July 3, 2014
DALLAS (SMU) — Jennifer M. Collins, a nationally respected legal scholar and former federal prosecutor, has joined SMU as the Judge James Noel Dean of Dedman School of Law. Collins brings to the position extensive academic expertise and innovative administrative leadership.
Prior to joining SMU July 1, Collins served as vice provost and professor of law at Wake Forest University, where she taught courses in criminal law, criminal procedure, family law, gender and the law, and career development and legal professionalism.
Collins graduated magna cum laude with a J.D. from Harvard University in 1991, and received her B.A. in history, cum laude with Distinction in the Major, from Yale University in 1987.
“I am so excited to be joining SMU and find it a privilege to work closely with our remarkable faculty, staff, students and alumni, as well as the larger Dallas community,” Collins said. “With the challenges facing legal education, I cannot imagine an institution in a better position to respond than Dedman School of Law.”
She addresses those challenges in an op-ed published May 19 in Texas Lawyer.
Collins will administer Dedman School of Law’s full-time, three-year J.D. program, and a four-year, part-time evening J.D. program; two joint degree programs, J.D./M.B.A. and J.D/M.A. in economics; and four graduate degree programs, LL.M. program for foreign law school graduates, LL.M. in Taxation, general LL.M., and an S.J.D. program.
“We are delighted to welcome Jennifer Collins to SMU and Dallas,” said Paul Ludden, SMU provost and vice president for academic affairs. “She is a brilliant legal scholar and an outstanding academic administrator. Her experience as vice provost at Wake Forest has provided her with a campus-wide perspective that will be invaluable in leading Dedman School of Law at SMU.”
“The Dedman School of Law can be proud of the reputation it has built for academic rigor, as well as its excellent record in preparing students to practice in prestigious law firms,” said SMU President R. Gerald Turner. “Because Jennifer Collins’ career spans a lengthy tenure as a federal prosecutor as well as serving in academia, she is uniquely positioned to continue the Dedman School of Law tradition of preparing men and women to enter a competitive legal market.”
Collins’ legal research has focused on issues involving families and the criminal justice system, including the prosecution of parents who are responsible for their children's deaths. She recently was quoted in The New York Times and The Atlanta Journal-Constitution about the case of Atlanta infant Cooper Ross, who died June 18 after his father left him in a hot SUV for nearly seven hours.
Collins is the author, with Dan Markel and Ethan Lieb, of Privilege or Punish? Criminal Justice and The Challenge of Family Ties (Oxford University Press, 2009) and has written many law review articles and essays.
In 2003, Collins joined the faculty of Wake Forest University School of Law, where she received numerous awards for excellence in teaching. She became associate provost for academic and strategic initiatives at Wake Forest in 2010, and then the vice provost, where she spearheaded the university’s entry into the online and distance education market and developed new initiatives to increase diversity and inclusion across campus. She also promoted efforts to examine the relevance and value of a liberal arts education and coordinated a large-scale strategic planning effort to improve campus culture for Wake Forest students.

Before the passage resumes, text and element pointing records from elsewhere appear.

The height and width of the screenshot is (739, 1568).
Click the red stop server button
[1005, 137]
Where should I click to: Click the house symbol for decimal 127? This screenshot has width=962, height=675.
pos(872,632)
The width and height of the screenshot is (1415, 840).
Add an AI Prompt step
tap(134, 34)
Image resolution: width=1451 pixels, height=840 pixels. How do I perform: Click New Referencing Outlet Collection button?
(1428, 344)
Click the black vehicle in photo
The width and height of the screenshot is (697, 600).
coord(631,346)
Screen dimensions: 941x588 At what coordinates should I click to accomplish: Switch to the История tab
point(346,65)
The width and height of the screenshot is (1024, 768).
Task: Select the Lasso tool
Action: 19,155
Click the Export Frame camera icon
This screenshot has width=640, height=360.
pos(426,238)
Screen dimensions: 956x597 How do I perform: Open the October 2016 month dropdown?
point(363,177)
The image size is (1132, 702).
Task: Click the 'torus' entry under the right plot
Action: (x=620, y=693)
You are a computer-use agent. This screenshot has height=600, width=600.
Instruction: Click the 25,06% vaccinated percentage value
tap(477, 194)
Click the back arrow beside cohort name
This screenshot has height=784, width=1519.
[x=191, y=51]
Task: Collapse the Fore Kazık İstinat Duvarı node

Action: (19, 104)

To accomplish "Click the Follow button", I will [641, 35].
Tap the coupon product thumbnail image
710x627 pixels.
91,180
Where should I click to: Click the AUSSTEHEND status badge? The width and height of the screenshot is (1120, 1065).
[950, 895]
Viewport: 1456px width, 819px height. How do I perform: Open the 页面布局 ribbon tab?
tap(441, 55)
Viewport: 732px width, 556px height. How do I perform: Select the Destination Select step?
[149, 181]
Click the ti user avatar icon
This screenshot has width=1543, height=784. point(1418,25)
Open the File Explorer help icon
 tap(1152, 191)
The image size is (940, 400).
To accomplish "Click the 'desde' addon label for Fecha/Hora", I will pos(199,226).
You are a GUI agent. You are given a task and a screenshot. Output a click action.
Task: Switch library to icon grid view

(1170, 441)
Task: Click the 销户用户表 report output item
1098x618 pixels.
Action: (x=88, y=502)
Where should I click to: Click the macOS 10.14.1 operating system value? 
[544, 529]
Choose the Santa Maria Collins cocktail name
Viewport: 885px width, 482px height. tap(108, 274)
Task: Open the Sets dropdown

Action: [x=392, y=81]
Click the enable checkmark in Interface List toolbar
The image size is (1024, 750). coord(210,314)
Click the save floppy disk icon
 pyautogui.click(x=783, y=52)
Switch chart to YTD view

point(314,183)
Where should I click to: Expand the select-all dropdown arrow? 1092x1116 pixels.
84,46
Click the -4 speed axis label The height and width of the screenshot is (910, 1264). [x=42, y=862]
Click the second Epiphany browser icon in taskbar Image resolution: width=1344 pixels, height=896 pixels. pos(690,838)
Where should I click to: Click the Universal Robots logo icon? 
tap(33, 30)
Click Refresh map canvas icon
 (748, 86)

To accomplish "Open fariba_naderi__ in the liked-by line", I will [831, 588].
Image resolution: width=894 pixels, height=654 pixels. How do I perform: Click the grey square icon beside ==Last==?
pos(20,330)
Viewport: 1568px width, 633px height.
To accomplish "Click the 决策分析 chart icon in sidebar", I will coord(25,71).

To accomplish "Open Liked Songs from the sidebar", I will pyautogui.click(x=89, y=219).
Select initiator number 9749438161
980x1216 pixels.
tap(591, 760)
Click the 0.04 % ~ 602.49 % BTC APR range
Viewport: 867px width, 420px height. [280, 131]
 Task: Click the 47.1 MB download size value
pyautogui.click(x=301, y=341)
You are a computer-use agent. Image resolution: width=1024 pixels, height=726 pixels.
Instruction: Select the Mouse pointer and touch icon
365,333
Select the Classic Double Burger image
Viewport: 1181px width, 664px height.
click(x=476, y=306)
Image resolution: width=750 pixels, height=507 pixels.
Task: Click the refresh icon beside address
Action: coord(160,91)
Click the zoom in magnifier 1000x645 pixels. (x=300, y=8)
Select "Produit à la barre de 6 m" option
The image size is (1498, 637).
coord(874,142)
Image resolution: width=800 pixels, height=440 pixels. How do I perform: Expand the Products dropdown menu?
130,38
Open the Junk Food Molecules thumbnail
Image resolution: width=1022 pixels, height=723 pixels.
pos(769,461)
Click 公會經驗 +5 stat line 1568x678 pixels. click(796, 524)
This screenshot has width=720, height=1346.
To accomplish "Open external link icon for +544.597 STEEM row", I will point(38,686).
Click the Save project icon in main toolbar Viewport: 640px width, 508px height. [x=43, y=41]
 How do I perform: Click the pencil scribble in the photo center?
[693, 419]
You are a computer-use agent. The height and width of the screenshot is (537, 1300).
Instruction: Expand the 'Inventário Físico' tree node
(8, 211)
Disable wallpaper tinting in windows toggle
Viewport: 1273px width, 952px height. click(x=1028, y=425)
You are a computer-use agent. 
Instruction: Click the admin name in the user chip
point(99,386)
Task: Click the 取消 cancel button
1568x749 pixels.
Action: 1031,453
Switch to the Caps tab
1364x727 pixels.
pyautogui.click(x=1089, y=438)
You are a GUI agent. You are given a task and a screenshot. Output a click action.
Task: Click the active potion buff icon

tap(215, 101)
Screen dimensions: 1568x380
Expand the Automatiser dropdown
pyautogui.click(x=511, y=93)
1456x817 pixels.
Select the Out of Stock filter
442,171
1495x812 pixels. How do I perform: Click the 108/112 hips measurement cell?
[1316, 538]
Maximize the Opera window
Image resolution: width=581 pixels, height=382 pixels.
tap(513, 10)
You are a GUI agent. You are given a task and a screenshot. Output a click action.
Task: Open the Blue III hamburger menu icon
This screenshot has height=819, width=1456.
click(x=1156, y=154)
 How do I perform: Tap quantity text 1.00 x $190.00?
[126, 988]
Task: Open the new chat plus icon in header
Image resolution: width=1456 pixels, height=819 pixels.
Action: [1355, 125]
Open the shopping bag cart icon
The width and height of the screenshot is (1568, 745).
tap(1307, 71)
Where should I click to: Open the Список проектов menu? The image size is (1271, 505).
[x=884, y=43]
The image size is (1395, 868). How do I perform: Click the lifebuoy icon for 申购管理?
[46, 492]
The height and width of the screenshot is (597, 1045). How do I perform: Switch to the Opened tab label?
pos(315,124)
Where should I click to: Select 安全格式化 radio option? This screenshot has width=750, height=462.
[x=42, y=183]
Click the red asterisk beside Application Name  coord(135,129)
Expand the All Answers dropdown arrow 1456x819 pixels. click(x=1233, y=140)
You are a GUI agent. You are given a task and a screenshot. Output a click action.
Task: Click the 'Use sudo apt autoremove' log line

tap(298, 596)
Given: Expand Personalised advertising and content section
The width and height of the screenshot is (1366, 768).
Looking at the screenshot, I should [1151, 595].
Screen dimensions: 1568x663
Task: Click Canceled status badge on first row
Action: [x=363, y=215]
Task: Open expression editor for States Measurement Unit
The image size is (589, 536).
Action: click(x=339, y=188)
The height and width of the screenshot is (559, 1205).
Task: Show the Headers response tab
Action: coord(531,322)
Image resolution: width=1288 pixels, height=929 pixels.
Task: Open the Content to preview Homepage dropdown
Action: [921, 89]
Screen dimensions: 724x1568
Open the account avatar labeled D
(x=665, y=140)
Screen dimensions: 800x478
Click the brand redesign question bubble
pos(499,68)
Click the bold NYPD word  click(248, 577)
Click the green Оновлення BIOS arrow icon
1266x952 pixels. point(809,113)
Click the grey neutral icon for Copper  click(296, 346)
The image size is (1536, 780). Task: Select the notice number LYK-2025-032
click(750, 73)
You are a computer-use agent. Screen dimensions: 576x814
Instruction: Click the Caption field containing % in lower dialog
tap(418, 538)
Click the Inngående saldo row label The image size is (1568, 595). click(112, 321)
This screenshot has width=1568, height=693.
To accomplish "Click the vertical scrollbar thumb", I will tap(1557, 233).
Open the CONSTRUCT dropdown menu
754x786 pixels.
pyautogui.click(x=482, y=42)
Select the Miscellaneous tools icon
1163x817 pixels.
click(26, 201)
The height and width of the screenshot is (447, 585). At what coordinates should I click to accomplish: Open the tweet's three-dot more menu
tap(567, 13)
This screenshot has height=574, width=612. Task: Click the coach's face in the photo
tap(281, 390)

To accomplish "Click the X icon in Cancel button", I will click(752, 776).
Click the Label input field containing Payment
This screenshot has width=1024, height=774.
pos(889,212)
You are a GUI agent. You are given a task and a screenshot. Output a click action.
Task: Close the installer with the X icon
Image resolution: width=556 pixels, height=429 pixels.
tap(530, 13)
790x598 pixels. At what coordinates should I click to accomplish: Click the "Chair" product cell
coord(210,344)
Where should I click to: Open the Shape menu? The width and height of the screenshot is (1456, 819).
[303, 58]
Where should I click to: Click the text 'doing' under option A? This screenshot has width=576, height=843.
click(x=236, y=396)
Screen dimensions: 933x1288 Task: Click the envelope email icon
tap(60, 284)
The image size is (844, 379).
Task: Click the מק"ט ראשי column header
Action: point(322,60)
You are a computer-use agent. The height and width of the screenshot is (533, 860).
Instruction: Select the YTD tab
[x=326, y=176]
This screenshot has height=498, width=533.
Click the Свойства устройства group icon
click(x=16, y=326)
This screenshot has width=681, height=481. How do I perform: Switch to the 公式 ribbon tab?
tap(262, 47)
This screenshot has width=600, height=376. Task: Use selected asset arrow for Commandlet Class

Prior to joining Wake Forest, Collins served as an Assistant U.S. Attorney in the District of Columbia for more than seven years, specializing in homicide cases. She also served as an attorney-advisor in the Office of Legal Counsel at the Department of Justice and worked in private practice in Washington, D.C., at both Sidley Austin and Miller, Cassidy, Larroca & Lewin (now part of Baker Botts). After graduating from Harvard Law School, she clerked for Judge Dorothy Nelson of the Ninth Circuit Court of Appeals.
Provost Ludden expressed thanks to Julie Forrester, an award-winning scholar in property law, who has served since June 1, 2013, as dean ad interim for Dedman School of Law. “Professor Forrester provided a great service to Dedman Law, providing outstanding leadership and laying the groundwork for a smooth transition,” Ludden said.
Over the past 15 years at Dedman School of Law, the median GPA for entering students has climbed steadily, as have average LSAT scores for incoming students. The School offers a rich curriculum of more than 165 upper class courses, more than half of which have fewer than 25 students. To best prepare students for the changing legal landscape, Dedman School of Law offers extensive clinical programs, externship opportunities and a wide variety of international programs.
Selected after a nationwide search, Collins succeeds John Attanasio, who served as dean for three terms, from 1998 to 2013.